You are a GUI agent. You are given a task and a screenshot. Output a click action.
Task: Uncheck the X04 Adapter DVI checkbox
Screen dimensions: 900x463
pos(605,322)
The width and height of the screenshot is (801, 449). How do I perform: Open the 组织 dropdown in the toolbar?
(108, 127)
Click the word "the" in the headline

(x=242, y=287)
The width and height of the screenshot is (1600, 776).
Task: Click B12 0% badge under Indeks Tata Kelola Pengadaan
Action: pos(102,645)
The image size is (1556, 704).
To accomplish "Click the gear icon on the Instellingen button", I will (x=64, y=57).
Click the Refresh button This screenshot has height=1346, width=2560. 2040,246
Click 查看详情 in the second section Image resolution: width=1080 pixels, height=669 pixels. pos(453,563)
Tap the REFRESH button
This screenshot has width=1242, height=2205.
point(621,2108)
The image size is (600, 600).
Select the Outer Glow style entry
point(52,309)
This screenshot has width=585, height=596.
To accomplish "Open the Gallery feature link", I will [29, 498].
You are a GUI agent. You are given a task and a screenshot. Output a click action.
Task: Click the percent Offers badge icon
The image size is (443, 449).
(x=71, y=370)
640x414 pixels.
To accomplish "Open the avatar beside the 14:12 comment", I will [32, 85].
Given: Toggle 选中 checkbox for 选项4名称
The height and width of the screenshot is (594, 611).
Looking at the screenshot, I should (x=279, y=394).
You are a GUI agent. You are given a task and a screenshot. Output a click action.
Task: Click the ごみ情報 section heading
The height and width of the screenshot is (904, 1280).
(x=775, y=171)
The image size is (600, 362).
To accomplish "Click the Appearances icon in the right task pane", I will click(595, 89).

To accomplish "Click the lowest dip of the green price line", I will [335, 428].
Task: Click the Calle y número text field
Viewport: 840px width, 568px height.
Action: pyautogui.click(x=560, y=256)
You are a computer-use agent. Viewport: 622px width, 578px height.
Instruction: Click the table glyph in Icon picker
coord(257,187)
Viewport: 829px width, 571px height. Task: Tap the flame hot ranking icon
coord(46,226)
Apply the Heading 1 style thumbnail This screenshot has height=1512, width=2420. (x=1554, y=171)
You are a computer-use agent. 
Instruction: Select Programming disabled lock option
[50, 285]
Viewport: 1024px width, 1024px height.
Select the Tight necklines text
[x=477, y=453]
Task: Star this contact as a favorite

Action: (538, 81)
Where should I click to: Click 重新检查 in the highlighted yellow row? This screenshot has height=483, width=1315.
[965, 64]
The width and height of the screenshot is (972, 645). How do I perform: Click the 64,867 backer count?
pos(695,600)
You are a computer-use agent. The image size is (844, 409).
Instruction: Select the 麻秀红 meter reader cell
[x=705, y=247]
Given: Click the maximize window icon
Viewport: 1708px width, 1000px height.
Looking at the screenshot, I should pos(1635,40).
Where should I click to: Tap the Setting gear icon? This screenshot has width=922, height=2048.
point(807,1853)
* * * * * * * * *
What you copy should begin at the line with "Given: Click the maximize window icon" and end at the final line of the listing, each line exactly as it is.

Given: Click the maximize window icon
Viewport: 1708px width, 1000px height.
Looking at the screenshot, I should pos(1635,40).
Where should I click to: Tap the Setting gear icon? This screenshot has width=922, height=2048.
point(807,1853)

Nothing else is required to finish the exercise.